Exercise details: For each statement, answer yes or no to whether it agrees with the passage on the habitable zone, and quote the words of the passage that decide it: (a) Weathering depends on liquid water. (b) Laskar's study centered on solar distances. (c) Earth's obliquity is 23.5 degrees.

Reading passage:
Within the habitable zone, this system regulates itself according to temperature. "Weathering requires liquid water," Kasting explains. If the Earth were farther from the sun, temperatures at the surface would drop. Weathering would slow, and carbon dioxide would begin to accumulate in the atmosphere. The resulting increase in the greenhouse effect would push temperatures back up again. If Earth were closer, on the other hand, warmer temperatures would cause increased weathering, CO 2 levels would fall, and the climate would begin to cool.

Beyond a certain point in either direction, however, and the system shuts down. Too far, and carbon dioxide starts to condense, forming clouds that block out the sun's rays, and everything freezes. Too close, and the oceans boil away.

Even so, the habitable zone is fairly roomy—big enough to harbor plenty of planets circling plenty of stars. But are such planets really likely to contain life? Not according to French astronomer Jacques Laskar.

In 1993, Laskar published the results of a study suggesting that conditions for life around the universe might not be rosy. Laskar's focus was not solar distances but planetary dynamics, and in particular the way planets wobble in their orbits. The technical terms for these motions are precession and nutation.

The obliquity of a planet is the angle of its spin axis—that imaginary rod that skewers a planet through the poles—in relation to the plane of its orbit. In Earth's case, this angle is a modest—and reasonably steady—23.5 degrees, enough of a tilt to account for our seasons. Because of Earth's obliquity, in the northern hemisphere the winter sun stays low in the sky, casting its rays obliquely across the landscape. In summer it climbs to more nearly overhead, an angle much better for warming.

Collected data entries
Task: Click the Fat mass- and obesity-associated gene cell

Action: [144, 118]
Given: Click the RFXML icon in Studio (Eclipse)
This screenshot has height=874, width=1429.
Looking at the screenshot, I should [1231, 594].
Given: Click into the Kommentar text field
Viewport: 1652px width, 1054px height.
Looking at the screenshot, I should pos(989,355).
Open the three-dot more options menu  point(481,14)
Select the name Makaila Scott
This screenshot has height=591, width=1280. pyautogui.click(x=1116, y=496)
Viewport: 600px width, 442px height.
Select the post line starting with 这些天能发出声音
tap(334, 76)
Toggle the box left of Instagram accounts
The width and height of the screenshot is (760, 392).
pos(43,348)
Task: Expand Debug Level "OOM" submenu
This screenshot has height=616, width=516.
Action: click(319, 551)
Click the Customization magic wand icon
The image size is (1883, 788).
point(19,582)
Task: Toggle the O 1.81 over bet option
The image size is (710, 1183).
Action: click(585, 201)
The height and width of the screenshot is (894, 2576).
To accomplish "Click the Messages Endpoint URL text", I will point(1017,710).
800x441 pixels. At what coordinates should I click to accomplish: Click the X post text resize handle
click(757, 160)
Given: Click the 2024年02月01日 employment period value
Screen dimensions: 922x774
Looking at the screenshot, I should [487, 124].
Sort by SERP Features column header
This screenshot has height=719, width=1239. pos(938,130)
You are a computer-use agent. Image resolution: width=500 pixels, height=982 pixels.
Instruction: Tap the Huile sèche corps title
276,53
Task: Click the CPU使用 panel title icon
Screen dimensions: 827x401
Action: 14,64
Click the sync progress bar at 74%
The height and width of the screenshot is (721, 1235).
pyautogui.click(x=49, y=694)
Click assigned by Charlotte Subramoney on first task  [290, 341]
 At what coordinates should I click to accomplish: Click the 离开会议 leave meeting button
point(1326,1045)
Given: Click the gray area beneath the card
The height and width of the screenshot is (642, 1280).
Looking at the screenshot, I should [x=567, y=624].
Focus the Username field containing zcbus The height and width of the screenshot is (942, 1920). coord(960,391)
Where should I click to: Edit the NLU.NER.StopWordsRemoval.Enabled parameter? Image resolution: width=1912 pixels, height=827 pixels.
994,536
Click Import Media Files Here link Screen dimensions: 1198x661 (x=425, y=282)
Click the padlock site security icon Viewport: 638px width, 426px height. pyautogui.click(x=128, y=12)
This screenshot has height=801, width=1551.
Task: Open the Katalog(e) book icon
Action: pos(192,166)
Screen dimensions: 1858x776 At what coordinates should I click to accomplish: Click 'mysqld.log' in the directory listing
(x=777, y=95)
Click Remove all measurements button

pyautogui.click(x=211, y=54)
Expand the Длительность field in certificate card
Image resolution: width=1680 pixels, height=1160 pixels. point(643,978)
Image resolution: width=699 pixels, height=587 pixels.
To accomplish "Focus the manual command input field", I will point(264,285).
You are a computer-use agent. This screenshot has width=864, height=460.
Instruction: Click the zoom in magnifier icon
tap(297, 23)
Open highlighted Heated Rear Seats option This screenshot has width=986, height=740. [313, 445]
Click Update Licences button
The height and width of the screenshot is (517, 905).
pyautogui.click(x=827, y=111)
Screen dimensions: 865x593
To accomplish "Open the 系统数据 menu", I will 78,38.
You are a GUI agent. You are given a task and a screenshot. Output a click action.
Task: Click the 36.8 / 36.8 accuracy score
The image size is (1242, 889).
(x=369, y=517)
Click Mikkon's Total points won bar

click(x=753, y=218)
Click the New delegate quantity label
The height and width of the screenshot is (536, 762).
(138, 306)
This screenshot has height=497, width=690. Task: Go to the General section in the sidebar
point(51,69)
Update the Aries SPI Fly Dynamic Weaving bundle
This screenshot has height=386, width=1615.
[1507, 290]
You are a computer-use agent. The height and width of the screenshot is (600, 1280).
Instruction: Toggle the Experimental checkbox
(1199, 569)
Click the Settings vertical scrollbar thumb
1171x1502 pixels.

Solution to the problem:
(a) Yes: "Weathering requires liquid water"
(b) No: "Laskar's focus was not solar distances but planetary dynamics"
(c) Yes: "this angle is a modest—and reasonably steady—23.5 degrees"